When you reach the line with "Task: Open the test branch dropdown", transcribe it and each line after it through the last one below, exactly. Pictures stay out.
== Segment start ==
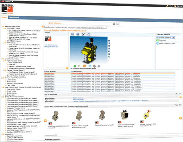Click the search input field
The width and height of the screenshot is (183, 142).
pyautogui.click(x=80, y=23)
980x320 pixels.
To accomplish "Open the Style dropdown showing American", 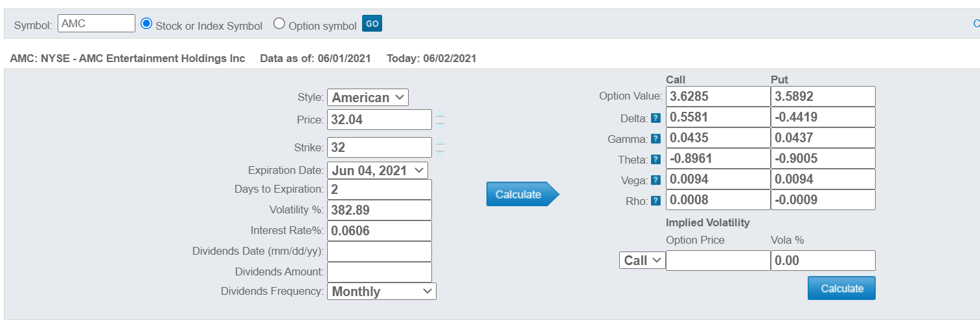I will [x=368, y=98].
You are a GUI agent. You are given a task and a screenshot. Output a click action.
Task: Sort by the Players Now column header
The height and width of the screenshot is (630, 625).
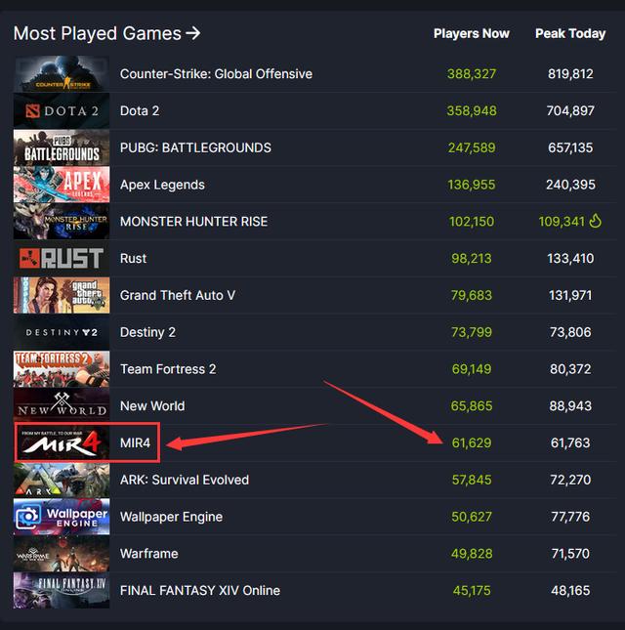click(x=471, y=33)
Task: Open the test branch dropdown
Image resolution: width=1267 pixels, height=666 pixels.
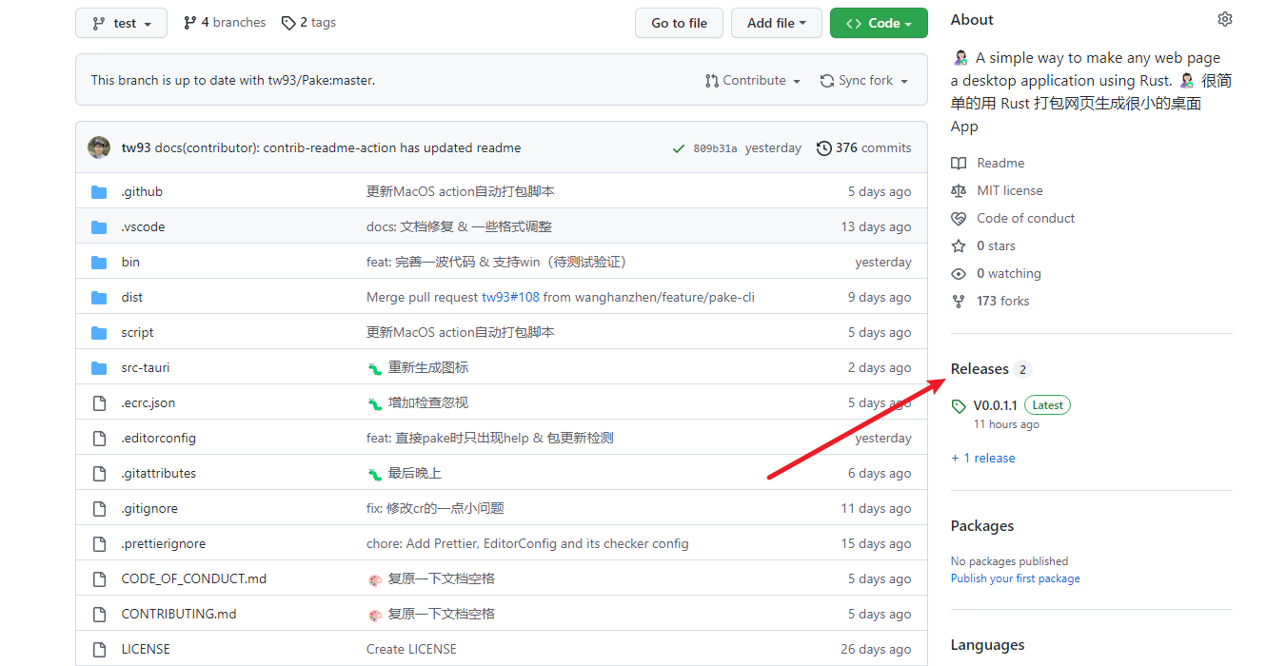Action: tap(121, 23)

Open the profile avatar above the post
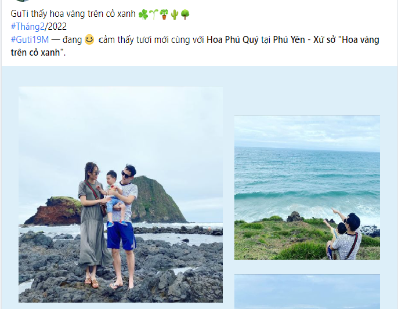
== Segment end ==
■ Written response
Task: Open the test branch dropdown
Image resolution: width=1267 pixels, height=666 pixels.
Action: tap(121, 23)

Open the profile avatar above the post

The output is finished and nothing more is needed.